The US dollar lost the currency race
First, the Federal Reserve communicated an aggressive tightening stance and started increasing the US interest rates. A slowdown of the US economy in 1Q17, lower levels of inflation, and the Trump administration’s lack of meaningful reforms prompted a swift decline in the US dollar (USDU).
Euro appreciated to a two-year high
The European Central Bank (or ECB), encouraged by the consistent growth in the European economy (VGK), sounded hawkish in its most recent communications. An improving economy and a reduction in political risks made the euro (EUFX) the preferred currency in recent months.
The shared currency appreciated ~11.9% against the US dollar in 2017 and is expected to increase further this year. This gain in the euro is a concern for the ECB because a higher-valued euro would make European imports cheaper and reduce its inflation growth. European exports would also be impacted, as European products would become more expensive in the global markets.

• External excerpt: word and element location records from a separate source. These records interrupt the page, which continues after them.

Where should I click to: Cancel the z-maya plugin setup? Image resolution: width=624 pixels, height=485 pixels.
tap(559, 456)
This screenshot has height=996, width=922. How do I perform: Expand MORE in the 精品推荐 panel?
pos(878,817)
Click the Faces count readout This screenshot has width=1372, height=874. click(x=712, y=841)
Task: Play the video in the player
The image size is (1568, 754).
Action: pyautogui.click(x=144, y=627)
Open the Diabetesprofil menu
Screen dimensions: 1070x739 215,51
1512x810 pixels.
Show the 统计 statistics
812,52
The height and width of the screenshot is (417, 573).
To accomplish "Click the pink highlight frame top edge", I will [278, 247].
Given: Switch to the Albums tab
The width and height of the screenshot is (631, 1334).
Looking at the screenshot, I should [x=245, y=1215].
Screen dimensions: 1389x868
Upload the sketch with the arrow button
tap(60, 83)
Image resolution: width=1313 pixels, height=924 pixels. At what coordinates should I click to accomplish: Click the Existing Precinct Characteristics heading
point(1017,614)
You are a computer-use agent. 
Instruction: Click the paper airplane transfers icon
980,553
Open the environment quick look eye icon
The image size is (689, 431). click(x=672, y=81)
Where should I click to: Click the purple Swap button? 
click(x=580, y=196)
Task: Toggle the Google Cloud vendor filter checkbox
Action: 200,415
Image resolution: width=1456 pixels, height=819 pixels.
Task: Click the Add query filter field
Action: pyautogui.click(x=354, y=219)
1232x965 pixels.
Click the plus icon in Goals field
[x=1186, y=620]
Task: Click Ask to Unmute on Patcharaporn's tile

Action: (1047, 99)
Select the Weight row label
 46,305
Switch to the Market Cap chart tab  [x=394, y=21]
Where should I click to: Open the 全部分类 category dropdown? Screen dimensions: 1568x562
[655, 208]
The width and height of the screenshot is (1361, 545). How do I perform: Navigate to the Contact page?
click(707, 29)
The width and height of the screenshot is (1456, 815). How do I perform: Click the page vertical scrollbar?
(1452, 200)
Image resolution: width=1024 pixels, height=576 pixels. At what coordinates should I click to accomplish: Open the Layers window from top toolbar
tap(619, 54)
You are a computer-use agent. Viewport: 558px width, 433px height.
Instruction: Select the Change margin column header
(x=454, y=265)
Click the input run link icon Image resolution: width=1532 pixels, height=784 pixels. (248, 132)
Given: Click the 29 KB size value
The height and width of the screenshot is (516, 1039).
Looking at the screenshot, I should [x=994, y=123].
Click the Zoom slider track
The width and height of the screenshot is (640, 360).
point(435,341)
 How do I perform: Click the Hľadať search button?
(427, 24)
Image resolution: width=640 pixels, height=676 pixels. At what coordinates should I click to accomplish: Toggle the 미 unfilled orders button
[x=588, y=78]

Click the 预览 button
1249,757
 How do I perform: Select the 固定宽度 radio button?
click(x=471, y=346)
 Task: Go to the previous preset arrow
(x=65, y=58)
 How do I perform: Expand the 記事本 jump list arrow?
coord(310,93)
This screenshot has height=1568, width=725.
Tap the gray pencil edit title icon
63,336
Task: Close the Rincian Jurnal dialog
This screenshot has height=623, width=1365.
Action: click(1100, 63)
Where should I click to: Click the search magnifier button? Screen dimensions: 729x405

Stronger euro to check the ECB
A stronger euro could restrain the ECB from aggressive tightening. This was evident in the ECB’s July meeting, in which the ECB chairman, Mario Draghi, stated that the central bank was in no rush to tighten monetary policy.
In the long run, there could be a further appreciation of the shared currency, which would mean a gradual reduction of QE from the ECB. The ECB could face a tough task of balancing the European economy due to a stronger euro. The risks to the view of further euro appreciation would be a strengthening dollar due to any surprise policies from the Trump administration.